A Casa Branca recomenda 2035 como o ano em que as entidades deveriam ter adotado a criptografia pós-quântica, disse Moody. O NIST finalizou um conjunto de algoritmos de criptografia em 2024, projetados para resistir a ataques cibernéticos de um computador quântico.
“Se todos migrassem a tempo, estaríamos em boa situação, mas o problema é que isso não vai acontecer no mundo real”, disse ele. “Já tivemos migrações criptográficas no passado, passando de um algoritmo para outro — tipicamente isso leva de 10 a 20 anos — e essa migração será mais complicada e mais custosa do que as anteriores. Portanto, se um computador quântico surgir em cinco anos, a transição ainda não estará concluída”.
Além disso, enquanto as organizações adotam proteção segura contra ameaças quânticas, fazer isso apenas defenderá dados futuros contra a ameaça quântica, observaram Moody e Mulligan, dado o risco de que ataques do tipo “armazenar agora, descriptografar depois” possam já estar em andamento.
Registros eletrônicos de saúde, que contêm históricos médicos de longo prazo e informações genéticas, poderiam ser alvos prioritários para esses tipos de ataques. “O fato é que você pode atualizar seu software, mas não pode realmente atualizar seu DNA”, disse Mulligan.
Dispositivos biomédicos em risco
Seoyoon Jang, doutoranda em engenharia elétrica e ciência da computação no Massachusetts Institute of Technology, trabalha para proteger dispositivos biomédicos sem fio, como bombas de insulina e marcapassos, de possíveis ataques quânticos. Esses dispositivos minúsculos e amplamente utilizados geralmente têm restrições de energia demais para executar os protocolos de segurança computacionalmente exigentes necessários em um mundo pós-quântico.
Ela descreve um cenário de pior caso no qual o dispositivo externo — frequentemente um smartphone que se conecta sem fio à bomba de insulina para regular a dosagem — é hackeado. “Imagine como seria fácil enviar um comando: “Ei, libere uma dosagem letal.” Temos que realmente nos preocupar com isso”, disse ela. “À medida que avançamos para o monitoramento remoto de saúde, esses dispositivos estarão em todo lugar”.
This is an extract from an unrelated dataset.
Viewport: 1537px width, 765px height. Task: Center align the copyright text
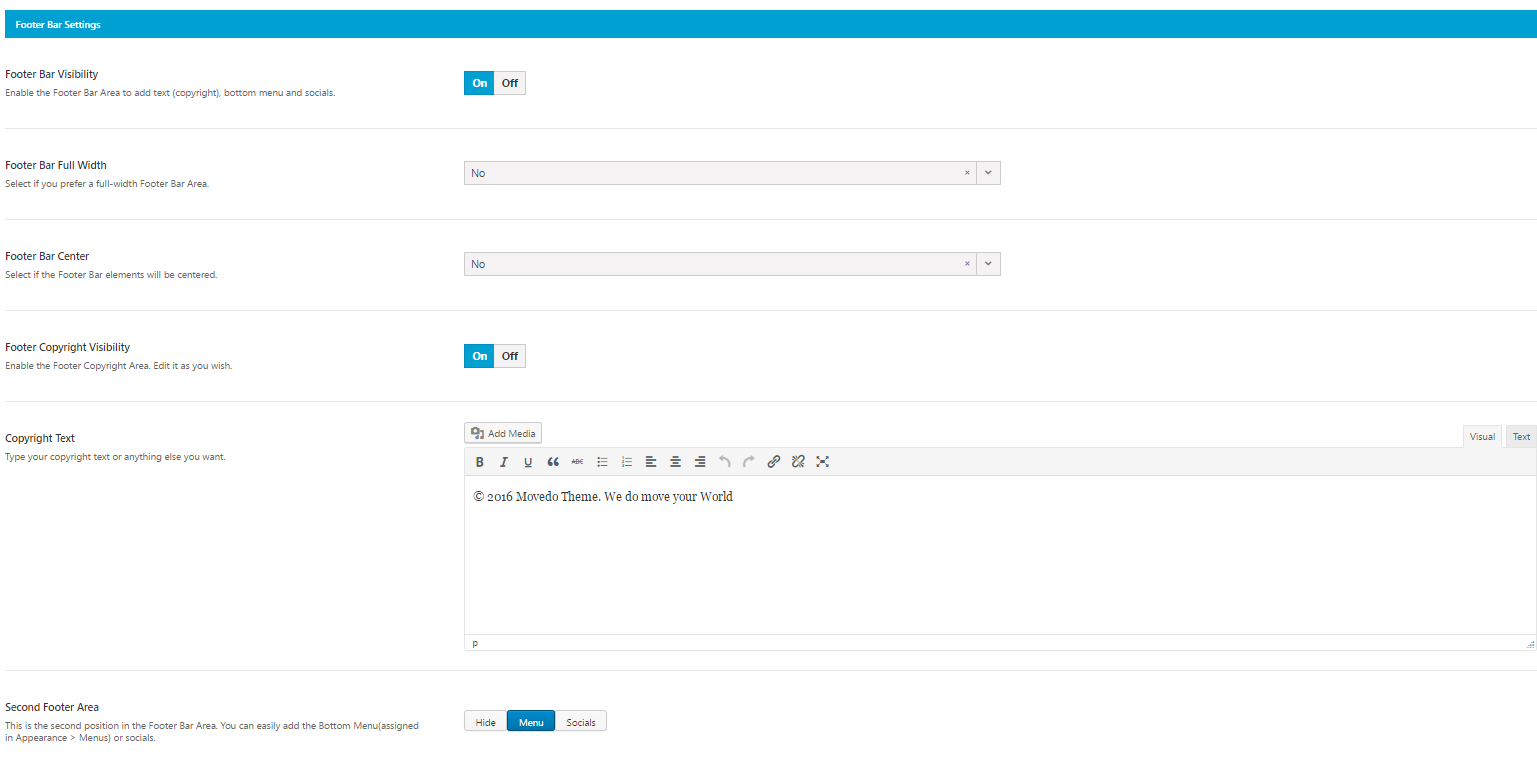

Junto com seus colegas, Jang desenvolveu um microchip ultraeficiente, com tamanho aproximado ao de uma ponta de agulha extremamente fina, que inclui proteção integrada necessária para a cibersegurança pós-quântica. O dispositivo alcançou entre 20 e 60 vezes maior eficiência energética do que outras técnicas de segurança pós-quântica com as quais foi comparado. O microchip tem uma área menor do que muitos chips existentes.
O trabalho foi parcialmente financiado pela Advanced Research Projects Agency for Health, ou ARPA-H, que, segundo Jang, planejava comercializar a tecnologia. “Meu chip é, até onde eu sei, o primeiro a realmente tentar preencher essa lacuna”, disse ela. A ARPA-H faz parte do Departamento de Saúde e Serviços Humanos dos EUA.
O mais recente Quantum Threat Timeline Report afirmou que é particularmente difícil avaliar o risco quântico à cibersegurança porque esforços de pesquisa “sob o radar” — por laboratórios secretos apoiados por estados, empresas operando em sigilo ou atores privados mal-intencionados — podem significar que os avanços na computação quântica estão ocultos.
“Como sucessos encobertos permaneceriam invisíveis por algum tempo, é mais seguro presumir que a verdadeira ameaça pode estar mais próxima do que se pode inferir apenas a partir de publicações abertas”, disse o relatório. “O verdadeiro Q-day pode ocorrer antes que o mundo tome conhecimento dele, já que estados ou atores mal-intencionados potencialmente buscam usar esse conhecimento em seu benefício estratégico”.